News archives 2015

  • Very compact (or tweetable) implementations of Keccak, written by D. J. Bernstein, Peter Schwabe and Gilles, are now available. In their most compact form, the 6 instances of SHA-3 and SHAKE can fit in just 9 tweets.

    Compact code implementing FIPS 202

    We published a series of compact implementations, from the more readable one to the most compact one.

    • First, a readable and compact implementation of all the Keccak instances approved in the FIPS 202 standard, where we focused on clarity and on source-code compactness (excluding the comments), rather than on the performance. As much as possible, we used the same notation as in the specifications.
    • Second, a more compact (but less readable) implementation, demonstrating that Keccak is conceptually simple.
    • Third, a very compact implementation aimed at minimizing the number of tweets (i.e., lines of up to 140 characters each). With just 9 tweets, this means an average of 1.5 tweets per instance! As a comparison, SHA-512 alone takes about 27 tweets when extracted from TweetNaCl.

    Dan presented the tweetable implementation at the rump session of Crypto 2015 [slides].

  • NIST officially released the FIPS 202 standard. Although it represents the target of the SHA-3 competition for a fresh hash function, the new standard provides more than just a successor to SHA-2: It comes as a toolbox with all the necessary ingredients for defining other uses of Keccak. About 2.5 years after the SHA-3 competition concluded, we recap on what the FIPS 202 standard contains.

    The purpose of the FIPS 202 standard is twofold: It gives all the definitions needed to specify Keccak-based functions and it approves the use of six specific instances. The document is written bottom-up, starting with the bit-level operations in the Keccak-p permutations, a generalization of the Keccak-f permutations with a parameterized number of rounds, then moving to the sponge construction and, building on it, the Keccak family of sponge functions, and finally specifying the approved instances:

    • four SHA-2 drop-in replacements with fixed output length SHA3-224 to SHA3-512, and
    • two future-oriented extendable-output functions SHAKE128 and SHAKE256.

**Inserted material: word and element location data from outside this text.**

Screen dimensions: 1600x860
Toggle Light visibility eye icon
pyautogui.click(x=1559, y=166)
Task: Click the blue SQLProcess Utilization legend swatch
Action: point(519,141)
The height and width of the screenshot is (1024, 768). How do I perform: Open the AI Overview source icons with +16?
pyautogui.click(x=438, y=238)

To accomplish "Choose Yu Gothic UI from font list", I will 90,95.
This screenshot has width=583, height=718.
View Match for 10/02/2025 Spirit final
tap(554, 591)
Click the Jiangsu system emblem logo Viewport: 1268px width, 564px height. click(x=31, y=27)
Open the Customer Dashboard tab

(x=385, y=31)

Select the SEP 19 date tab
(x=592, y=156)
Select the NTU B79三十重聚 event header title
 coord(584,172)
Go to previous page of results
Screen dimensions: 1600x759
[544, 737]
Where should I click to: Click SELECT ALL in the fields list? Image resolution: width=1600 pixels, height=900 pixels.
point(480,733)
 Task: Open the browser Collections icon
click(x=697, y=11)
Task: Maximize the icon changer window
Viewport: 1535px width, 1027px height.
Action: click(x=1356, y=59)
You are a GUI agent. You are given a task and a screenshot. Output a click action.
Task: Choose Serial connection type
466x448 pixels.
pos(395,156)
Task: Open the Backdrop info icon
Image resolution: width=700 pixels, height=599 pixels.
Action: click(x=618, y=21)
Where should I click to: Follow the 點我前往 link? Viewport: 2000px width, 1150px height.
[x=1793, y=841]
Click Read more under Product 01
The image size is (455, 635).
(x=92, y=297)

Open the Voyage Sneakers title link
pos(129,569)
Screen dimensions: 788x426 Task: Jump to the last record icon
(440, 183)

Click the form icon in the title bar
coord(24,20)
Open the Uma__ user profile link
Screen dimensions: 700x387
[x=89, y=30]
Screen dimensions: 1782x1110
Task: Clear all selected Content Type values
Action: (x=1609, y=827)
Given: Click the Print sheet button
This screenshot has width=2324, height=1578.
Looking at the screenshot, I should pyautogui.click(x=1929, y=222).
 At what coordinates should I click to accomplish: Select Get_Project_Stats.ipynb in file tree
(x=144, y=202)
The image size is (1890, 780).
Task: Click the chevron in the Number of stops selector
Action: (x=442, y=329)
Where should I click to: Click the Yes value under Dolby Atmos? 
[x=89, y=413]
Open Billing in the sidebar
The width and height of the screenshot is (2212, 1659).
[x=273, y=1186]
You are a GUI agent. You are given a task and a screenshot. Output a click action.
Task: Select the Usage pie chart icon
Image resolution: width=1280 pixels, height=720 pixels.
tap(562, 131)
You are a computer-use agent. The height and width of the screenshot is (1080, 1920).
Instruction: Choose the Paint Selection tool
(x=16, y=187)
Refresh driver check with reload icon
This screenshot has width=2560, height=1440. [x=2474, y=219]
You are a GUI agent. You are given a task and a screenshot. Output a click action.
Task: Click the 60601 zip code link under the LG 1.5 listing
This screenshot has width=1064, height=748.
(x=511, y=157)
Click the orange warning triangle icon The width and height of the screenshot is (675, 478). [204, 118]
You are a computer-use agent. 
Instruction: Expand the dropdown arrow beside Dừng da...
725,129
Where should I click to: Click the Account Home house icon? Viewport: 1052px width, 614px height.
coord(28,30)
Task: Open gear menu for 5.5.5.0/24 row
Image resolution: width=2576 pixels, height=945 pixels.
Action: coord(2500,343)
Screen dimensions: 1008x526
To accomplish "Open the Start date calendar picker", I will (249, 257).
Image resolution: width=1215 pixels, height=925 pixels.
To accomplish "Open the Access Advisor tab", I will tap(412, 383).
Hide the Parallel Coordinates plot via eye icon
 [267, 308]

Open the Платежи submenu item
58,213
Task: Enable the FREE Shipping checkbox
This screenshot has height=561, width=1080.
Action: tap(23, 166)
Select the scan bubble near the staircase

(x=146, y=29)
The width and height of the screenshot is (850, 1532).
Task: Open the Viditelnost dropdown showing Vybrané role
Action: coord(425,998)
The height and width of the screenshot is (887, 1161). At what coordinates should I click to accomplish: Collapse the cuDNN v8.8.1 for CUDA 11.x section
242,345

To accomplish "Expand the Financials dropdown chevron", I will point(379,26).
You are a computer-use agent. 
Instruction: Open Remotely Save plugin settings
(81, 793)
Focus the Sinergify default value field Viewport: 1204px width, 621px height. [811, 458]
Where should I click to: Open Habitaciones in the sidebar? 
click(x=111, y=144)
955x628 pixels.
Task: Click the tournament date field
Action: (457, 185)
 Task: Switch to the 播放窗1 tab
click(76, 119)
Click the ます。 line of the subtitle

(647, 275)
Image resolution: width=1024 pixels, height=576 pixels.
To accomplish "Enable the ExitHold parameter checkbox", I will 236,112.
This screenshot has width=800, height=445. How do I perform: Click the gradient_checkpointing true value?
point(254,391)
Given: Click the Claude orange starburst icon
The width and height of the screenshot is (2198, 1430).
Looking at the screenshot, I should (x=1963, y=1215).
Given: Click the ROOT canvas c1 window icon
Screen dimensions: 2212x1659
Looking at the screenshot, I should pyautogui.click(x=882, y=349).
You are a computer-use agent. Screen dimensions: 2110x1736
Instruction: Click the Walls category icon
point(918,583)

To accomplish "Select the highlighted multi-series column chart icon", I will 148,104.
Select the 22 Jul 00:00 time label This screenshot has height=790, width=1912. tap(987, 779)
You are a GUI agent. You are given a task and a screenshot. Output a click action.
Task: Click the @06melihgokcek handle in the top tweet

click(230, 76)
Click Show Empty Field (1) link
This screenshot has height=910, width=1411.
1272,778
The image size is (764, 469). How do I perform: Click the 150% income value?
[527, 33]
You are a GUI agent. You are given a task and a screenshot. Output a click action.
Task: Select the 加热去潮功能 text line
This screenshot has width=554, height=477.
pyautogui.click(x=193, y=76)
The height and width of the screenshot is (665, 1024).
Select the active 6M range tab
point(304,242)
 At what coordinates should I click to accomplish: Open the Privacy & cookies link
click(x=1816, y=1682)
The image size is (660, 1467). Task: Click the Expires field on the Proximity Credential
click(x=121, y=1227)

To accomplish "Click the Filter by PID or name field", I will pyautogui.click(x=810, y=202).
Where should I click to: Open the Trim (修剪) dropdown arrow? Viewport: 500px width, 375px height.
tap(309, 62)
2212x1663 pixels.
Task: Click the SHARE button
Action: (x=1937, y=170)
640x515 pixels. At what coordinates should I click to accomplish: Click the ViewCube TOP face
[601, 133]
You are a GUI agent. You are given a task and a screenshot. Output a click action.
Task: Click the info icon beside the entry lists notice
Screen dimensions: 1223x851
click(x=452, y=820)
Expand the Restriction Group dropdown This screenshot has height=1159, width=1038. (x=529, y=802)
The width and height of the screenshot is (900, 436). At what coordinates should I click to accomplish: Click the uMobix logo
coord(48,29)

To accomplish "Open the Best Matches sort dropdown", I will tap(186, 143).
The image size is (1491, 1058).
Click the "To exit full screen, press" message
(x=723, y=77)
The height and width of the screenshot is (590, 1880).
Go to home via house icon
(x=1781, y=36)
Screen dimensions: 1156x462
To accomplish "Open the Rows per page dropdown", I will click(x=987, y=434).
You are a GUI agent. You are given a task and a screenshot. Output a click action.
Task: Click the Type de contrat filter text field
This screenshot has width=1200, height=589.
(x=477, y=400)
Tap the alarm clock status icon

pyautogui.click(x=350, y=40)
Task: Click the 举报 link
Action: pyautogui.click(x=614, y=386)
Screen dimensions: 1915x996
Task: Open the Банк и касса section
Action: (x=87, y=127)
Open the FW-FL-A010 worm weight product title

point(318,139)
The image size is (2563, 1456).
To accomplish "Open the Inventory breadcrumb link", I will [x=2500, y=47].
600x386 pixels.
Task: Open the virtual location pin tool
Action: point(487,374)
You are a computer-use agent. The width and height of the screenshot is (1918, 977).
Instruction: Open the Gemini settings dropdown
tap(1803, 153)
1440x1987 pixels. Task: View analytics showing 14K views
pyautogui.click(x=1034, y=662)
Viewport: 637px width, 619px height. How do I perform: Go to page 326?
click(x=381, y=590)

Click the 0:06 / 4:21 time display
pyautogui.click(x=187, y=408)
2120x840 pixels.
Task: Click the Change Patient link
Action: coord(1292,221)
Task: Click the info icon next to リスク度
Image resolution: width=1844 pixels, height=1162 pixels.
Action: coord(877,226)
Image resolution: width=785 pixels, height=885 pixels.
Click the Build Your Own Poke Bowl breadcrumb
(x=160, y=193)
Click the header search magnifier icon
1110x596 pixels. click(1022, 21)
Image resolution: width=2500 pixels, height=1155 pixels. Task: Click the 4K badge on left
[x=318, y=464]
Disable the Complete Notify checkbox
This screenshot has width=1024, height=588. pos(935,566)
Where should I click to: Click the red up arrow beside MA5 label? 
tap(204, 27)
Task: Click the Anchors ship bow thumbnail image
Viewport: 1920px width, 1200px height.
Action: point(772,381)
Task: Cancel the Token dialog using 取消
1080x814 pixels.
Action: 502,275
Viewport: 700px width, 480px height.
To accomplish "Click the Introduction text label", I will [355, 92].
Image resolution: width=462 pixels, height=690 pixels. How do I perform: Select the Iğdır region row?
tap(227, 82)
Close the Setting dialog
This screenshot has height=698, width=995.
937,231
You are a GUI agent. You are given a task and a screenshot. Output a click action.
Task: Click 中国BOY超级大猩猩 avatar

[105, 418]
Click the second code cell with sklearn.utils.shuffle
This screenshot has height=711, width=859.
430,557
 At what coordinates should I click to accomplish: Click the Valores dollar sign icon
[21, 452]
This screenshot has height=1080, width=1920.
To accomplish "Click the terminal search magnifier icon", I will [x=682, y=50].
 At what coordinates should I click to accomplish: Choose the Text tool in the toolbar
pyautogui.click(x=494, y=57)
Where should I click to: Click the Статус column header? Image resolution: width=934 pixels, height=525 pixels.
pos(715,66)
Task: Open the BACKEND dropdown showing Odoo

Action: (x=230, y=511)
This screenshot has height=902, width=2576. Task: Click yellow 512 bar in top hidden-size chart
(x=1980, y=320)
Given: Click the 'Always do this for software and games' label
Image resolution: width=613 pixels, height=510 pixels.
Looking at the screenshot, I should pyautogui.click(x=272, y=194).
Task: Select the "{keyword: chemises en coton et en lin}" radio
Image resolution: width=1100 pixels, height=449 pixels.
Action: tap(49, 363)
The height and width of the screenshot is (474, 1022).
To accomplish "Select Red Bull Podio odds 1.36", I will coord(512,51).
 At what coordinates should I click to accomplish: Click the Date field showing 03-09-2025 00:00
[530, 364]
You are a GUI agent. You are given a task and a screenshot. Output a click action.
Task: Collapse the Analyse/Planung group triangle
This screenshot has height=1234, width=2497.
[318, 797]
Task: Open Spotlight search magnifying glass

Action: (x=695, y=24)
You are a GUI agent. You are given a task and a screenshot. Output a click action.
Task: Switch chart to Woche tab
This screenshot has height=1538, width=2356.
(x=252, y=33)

    Extendable ouput functions

    The introduction of extendable-output functions (or XOFs, pronounced zoff) is a particularly nice feature of the standard. A XOF like SHAKE128 or SHAKE256 can be seen as a generalization of hash functions where the output length is not fixed but is potentially infinite. Concretely, XOFs can be used instead of complex constructions involving hash functions and counters such as MGF1. With RSA, this is of immediate benefit to full domain hashing, to RSA OAEP (Optimal Asymmetric Encryption Padding) and to RSA PSS (Probabilistic Signature Scheme). Other use cases are key derivation functions and stream ciphers.

    Another important conceptual difference is that a XOF's security strength can be chosen (e.g., through Keccak's capacity value) and is not bound to its output length, as is traditionally the case for hash functions. This flexibility allows for better security-performance trade-offs. For instance, with a key derivation function, the length of the derived key material can greatly vary from one application to another, in a way that is in general not related to the required security strength.

    Future plans

    NIST expressed their intention to approve other modes of use of Keccak (or potentially other functions based on the Keccak-p permutations) as they are developed, by way of special publications in the NIST SP 800-XX series and referring to FIPS 202. At the SHA-3 2014 Workshop, NIST presented more details on the following topics:

    Code package

    The latest version of the Keccak Code Package is in line with the standard and contains test vectors for the six aforementioned instances.